[[ Information provided open ]]

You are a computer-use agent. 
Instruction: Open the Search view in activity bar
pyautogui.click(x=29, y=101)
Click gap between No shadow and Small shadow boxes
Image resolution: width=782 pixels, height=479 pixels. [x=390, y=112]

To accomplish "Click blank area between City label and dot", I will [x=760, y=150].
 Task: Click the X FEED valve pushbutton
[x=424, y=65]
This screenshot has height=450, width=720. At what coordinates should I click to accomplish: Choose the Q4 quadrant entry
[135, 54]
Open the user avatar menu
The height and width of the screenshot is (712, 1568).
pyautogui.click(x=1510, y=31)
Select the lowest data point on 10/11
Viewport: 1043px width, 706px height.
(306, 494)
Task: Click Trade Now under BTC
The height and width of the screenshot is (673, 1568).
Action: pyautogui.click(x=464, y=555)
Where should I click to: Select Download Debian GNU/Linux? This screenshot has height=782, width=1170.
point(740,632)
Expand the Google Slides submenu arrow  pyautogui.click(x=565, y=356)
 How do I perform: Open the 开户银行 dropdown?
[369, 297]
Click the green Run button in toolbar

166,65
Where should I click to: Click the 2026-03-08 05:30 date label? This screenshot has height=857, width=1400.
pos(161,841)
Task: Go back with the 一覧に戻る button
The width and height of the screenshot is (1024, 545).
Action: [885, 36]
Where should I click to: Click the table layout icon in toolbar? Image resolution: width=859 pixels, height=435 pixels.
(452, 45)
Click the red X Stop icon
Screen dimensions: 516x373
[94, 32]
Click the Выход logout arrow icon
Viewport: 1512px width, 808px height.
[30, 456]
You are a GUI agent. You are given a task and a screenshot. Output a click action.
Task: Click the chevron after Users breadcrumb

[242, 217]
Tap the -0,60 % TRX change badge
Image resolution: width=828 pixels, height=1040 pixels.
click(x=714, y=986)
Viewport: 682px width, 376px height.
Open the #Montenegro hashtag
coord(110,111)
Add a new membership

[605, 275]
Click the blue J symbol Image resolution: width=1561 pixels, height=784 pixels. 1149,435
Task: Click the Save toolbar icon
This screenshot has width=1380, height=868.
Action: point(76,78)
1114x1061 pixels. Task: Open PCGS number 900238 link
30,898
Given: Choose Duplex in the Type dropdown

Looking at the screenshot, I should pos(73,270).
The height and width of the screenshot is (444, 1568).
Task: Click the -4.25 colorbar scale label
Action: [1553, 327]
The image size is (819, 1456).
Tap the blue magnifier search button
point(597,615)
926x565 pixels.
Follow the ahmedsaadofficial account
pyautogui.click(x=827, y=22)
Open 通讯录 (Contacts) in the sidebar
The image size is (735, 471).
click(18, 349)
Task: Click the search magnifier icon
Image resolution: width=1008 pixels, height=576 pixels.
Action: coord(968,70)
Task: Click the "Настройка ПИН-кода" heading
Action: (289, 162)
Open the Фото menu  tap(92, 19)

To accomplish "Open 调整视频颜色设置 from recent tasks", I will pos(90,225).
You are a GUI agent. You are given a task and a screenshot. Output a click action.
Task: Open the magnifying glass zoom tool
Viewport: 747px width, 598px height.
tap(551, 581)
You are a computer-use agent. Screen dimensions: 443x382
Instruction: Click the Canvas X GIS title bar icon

[[ Information provided closed ]]

*Exercise*.
Above are the records; report each line in them that includes the word "agent".

*Solved exercise*.
You are a computer-use agent. 
You are a GUI agent. You are given a task and a screenshot. Output a click action.
You are a GUI agent. You are given a task and a screenshot. Output a click action.
You are a computer-use agent. Screen dimensions: 443x382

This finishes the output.